The Solana ecosystem mining protocol ORE recorded a single-day revenue exceeding $1 million on November 9, setting a new historical high. Since the launch of its V2 mining protocol, ORE has rapidly regained market attention, driving both token price and protocol revenue higher. The new version uses a 5×5 grid mining system with 1-minute rounds, where miners stake SOL to compete for blocks. Unsuccessful stakes are redistributed to winners, who also have a chance to earn additional ORE rewards. Additionally, the V2 Motherlode pool introduces random incentives, further enhancing gamification and participation. Data shows that before mid-October, ORE’s daily revenue remained at a few thousand dollars, with a low of about $548. Starting October 22, revenue surged dramatically, reaching the hundred-thousand-dollar range within just over ten days, and eventually surpassing $1 million in November.
ORE’s surge marks a phase of success for “gamified mining” within the Solana ecosystem. The V2 protocol’s innovative mechanisms and strong incentive structure have activated both on-chain miners and speculative capital, pushing previously low revenues to new highs. However, from a sustainability perspective, the current spike is largely driven by short-term speculation and intensive participation rather than steady long-term demand. Going forward, if ORE can build a stable miner ecosystem and a real hashpower economy beyond incentives, its growth potential remains significant; otherwise, as rewards stabilize and hype fades, the protocol may face declining activity.
The x402 protocol, which attracted market attention in late October, has cooled significantly. With the fading of the AI payment narrative, ecosystem activity has dropped sharply. According to x402scan, daily trading volume peaked at approximately $2.84 million on November 3 but fell to just $283,600 by November 9—a decline of over 90%. Meanwhile, the pace of new sites and services supporting x402 payments has slowed dramatically: at its peak, over 10,000 new additions occurred daily, whereas current growth is under 2,000 per day, indicating a clear slowdown in ecosystem expansion.
x402’s rapid rise and subsequent fall reflect the short-lived nature of the recent “AI+payment” narrative—market sentiment has outweighed real demand. While the protocol initially gained attention through technical concepts and social amplification, the sharp drop in trading volume and ecosystem growth shows that sustainable user retention and real usage scenarios have yet to be established. For x402 to reignite growth, it must shift from a “narrative-driven” model to an “application-driven” one, optimizing payment experiences and expanding real-world business integrations to regain market attention and trust.

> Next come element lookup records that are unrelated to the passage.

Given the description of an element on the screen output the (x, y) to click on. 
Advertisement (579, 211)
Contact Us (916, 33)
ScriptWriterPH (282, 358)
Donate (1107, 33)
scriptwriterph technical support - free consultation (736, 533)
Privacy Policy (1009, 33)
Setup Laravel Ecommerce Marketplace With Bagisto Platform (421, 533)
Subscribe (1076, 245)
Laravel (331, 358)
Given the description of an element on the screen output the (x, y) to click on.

Filecoin announced a strategic partnership with Avalanche to build a native cross-chain data bridge on Avalanche C-Chain using the Filecoin Virtual Machine. This initiative aims to enable efficient data flow across chains, supporting modular cross-chain infrastructure development. The partnership is intended to enhance interoperability and provide decentralized applications (dApps) with more convenient and secure channels for data sharing and interaction.

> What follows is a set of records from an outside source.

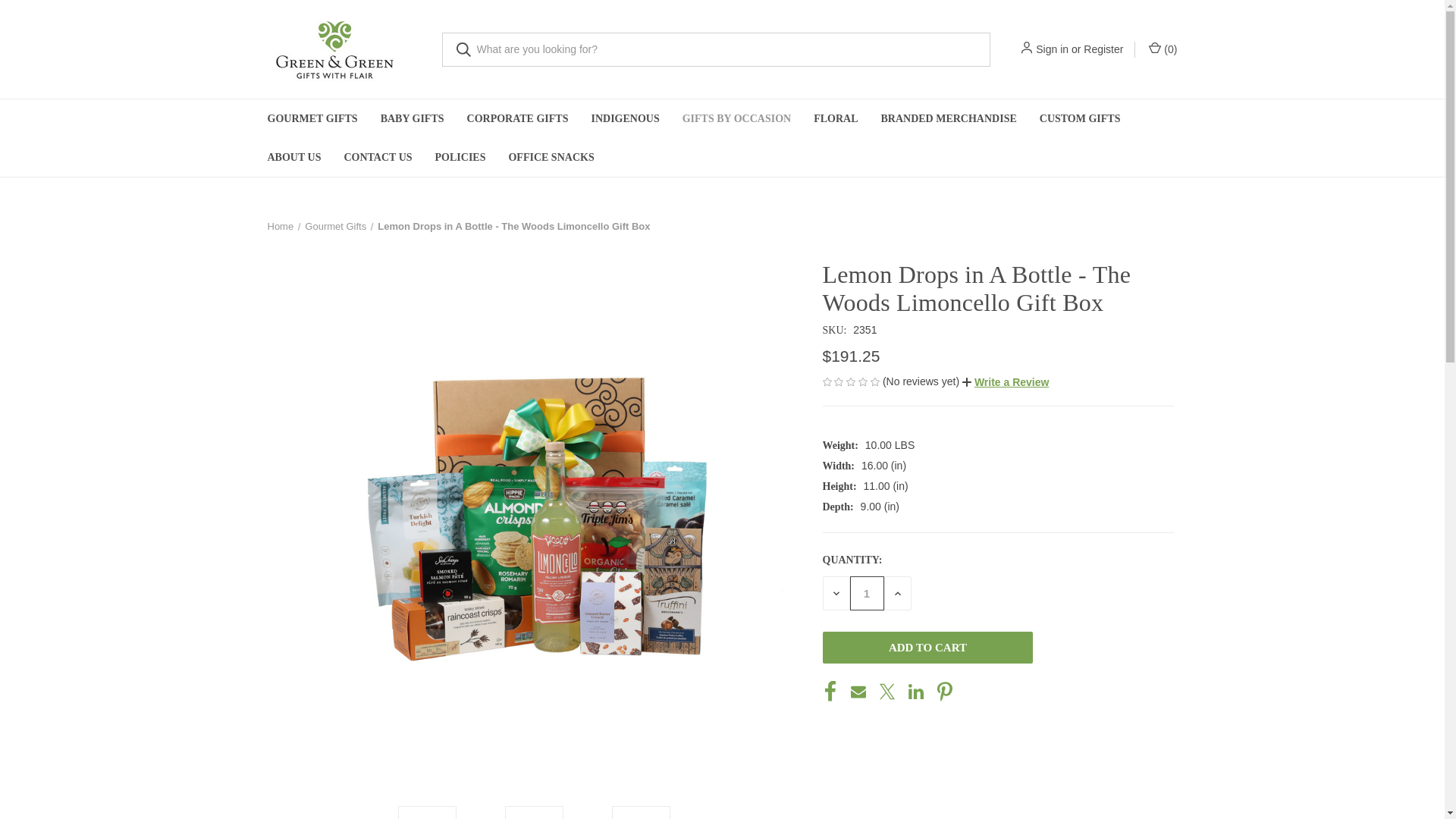
Register (1102, 48)
GIFTS BY OCCASION (736, 118)
Sign in (1051, 48)
GOURMET GIFTS (312, 118)
Add to Cart (927, 647)
BABY GIFTS (412, 118)
INDIGENOUS (624, 118)
1 (865, 593)
CORPORATE GIFTS (517, 118)
Given the description of an element on the screen output the (x, y) to click on. 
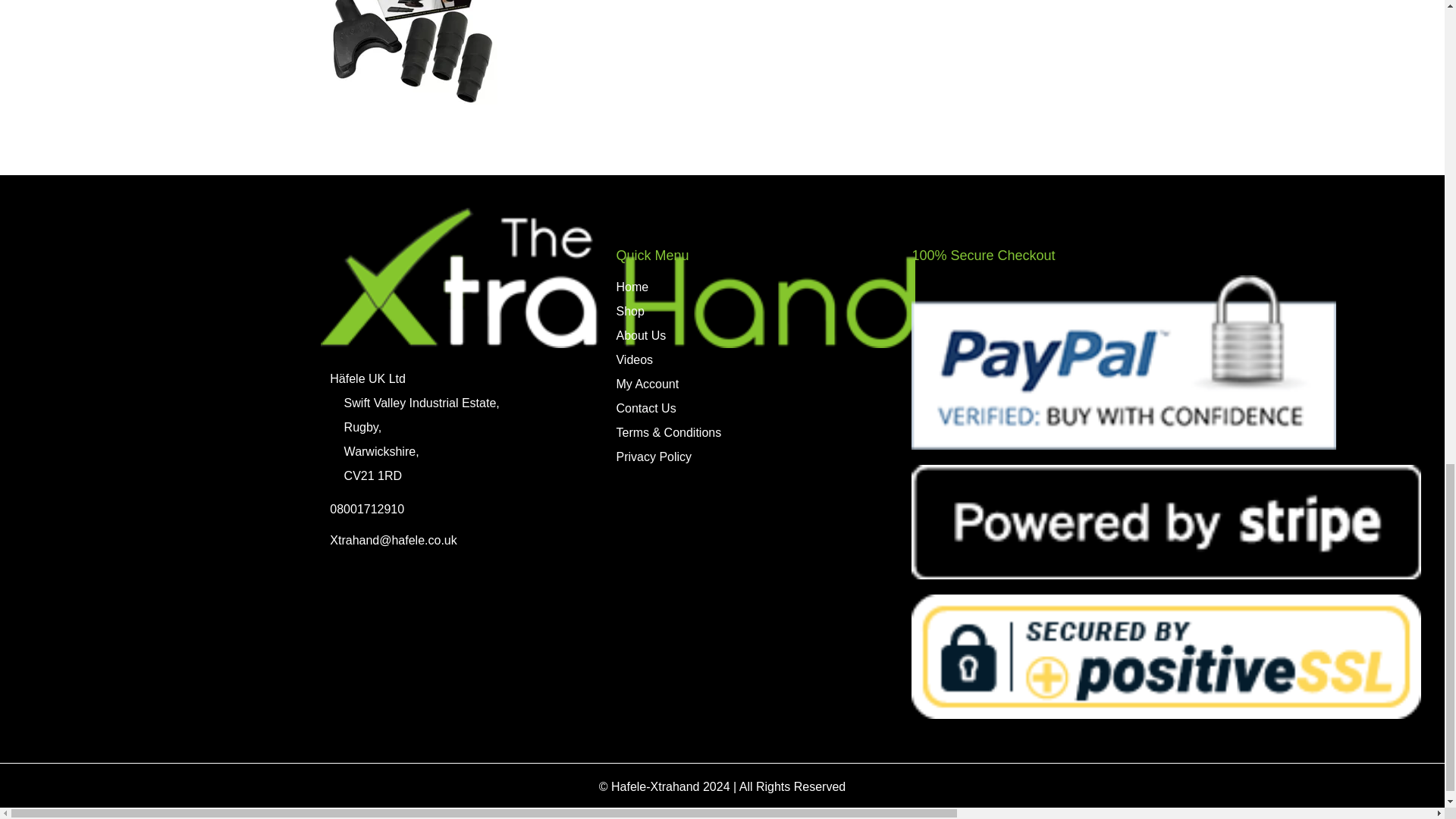
Videos (633, 359)
Home (631, 286)
08001712910 (367, 508)
About Us (640, 335)
Shop (629, 310)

The collaboration highlights a trend of deep integration between Layer1 blockchains and storage-layer ecosystems. As multi-chain ecosystems become increasingly complex, cross-chain data transfer capability is critical to infrastructure development. Filecoin and Avalanche’s partnership not only improves the efficiency and security of data bridges but also provides greater flexibility for dApp developers. In the long term, native cross-chain infrastructure like this is expected to become a key support for multi-chain application deployment, DeFi, and Web3 data services, while showcasing the core value of modular design in blockchain ecosystems.